From Houston to Sydney 2013

West Africa



The 465 kilometre drive from Segou to Mopti usually takes six hours.  Today, we took nine hours, the extra three hours being the highlight of our day – a visit to Djenné, the ancient sister-city of Timbuktu.

In order to fit in both the long drive and the visit to Djenné, we had an early breakfast at 6:30 am and we were on the road by 7:20 am.  The drive followed Route Nationale 6, which took a somewhat circuitous route south-east, then east, and finally north-east, usually skirting around the floodplains of the Niger River and its tributary, the Bani River.  The quality of the road was generally better than yesterday, having far fewer potholes despite its narrower width.  As we drove northwards we entered the Sahel region, a vast scrub desert whose vegetation was reminiscent of northern South Australia or parts of New Mexico.

We reached Djenné at about 12:15 pm, having a surprisingly short wait for the ferry to cross a section of Bani River – surprising because Monday is market day in Djenné and the road is usually very congested.  Some cloud cover was starting to build up so we elected to explore the city before having lunch – a wise decision from a photographic lighting perspective as it turned out.

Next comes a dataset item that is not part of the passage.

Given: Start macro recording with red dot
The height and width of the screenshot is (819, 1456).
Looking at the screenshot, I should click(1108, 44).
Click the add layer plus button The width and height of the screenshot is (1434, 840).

The entire city of Djenné has a thoroughly deserved UNESCO World Heritage listing.  Under Mama’s leadership, we followed an anticlockwise circuit around the market area and the Grand Mosque.  Djenné’s Grand Mosque is an amazing sight.  It is the largest mud brick (adobe) structure in the world and dates from 1907 when it was built to replace an earlier structure.

The three minarets are each more than 10 metres high, and it is built around a wooden structure that serves both as decoration and as scaffolding when the mud bricks require their frequent repairs.  Until the mid-1970s, non-Muslims were allowed to enter freely, but that stopped when a couple of Italian tourists went inside naked.  Since that time, non-Muslims have been banned from entry – unless you have a very special contact as we found out today to our delight.

I had scheduled our visit to Djenné to coincide with the weekly Monday market.  People come from as far away as Bamako to sell their wares at the weekly Djenné market, which fills every bit of the large open area in front of the Grand Mosque and spills over into several of the nearby streets.  It was outrageously colourful, crowded, aromatic and busy – a delight for photographers (Andrew and me) and pickpockets alike (not today though!).

Shortly before 2:30 pm we had concluded our walk.  Mama informed us that nowhere in Djenné was open for lunch (surprising given the crowds!) and we should head off to Mopti where we could have an early dinner at our hotel upon arrival.  We were both hungry, but reluctantly agreed after we had a can of soft drink (Vimto) each to keep us going.

We arrived at our hotel at about 4:30 pm.  The Kanaga Hotel has lovely clean rooms, a pool (with water, unlike the pool at the Hotel Independence), and is located towards the northern end of Mopti at a lovely location that overlooks the Niger River right across the narrow roadway.  On the negative side, its wifi only works in the reception area, it charges three times the going rate in the street for a bottle of water, and most disappointingly for the two of us this evening, they don’t serve any food before 7:00 pm.  We were told that because of the drop in tourist numbers in Mali, nowhere else would be open to serve hygienic food in Mopti this evening, so we had no choice but to extend our fast and wait for the restaurant to open.

Our car has been making strange noises and blowing clouds of white smoke from the exhaust all afternoon, so perhaps the unseemly rush to get us to Mopti was an attempt to get the vehicle repaired this evening.  Charitably, I will give Mama and Harouna the benefit of the doubt.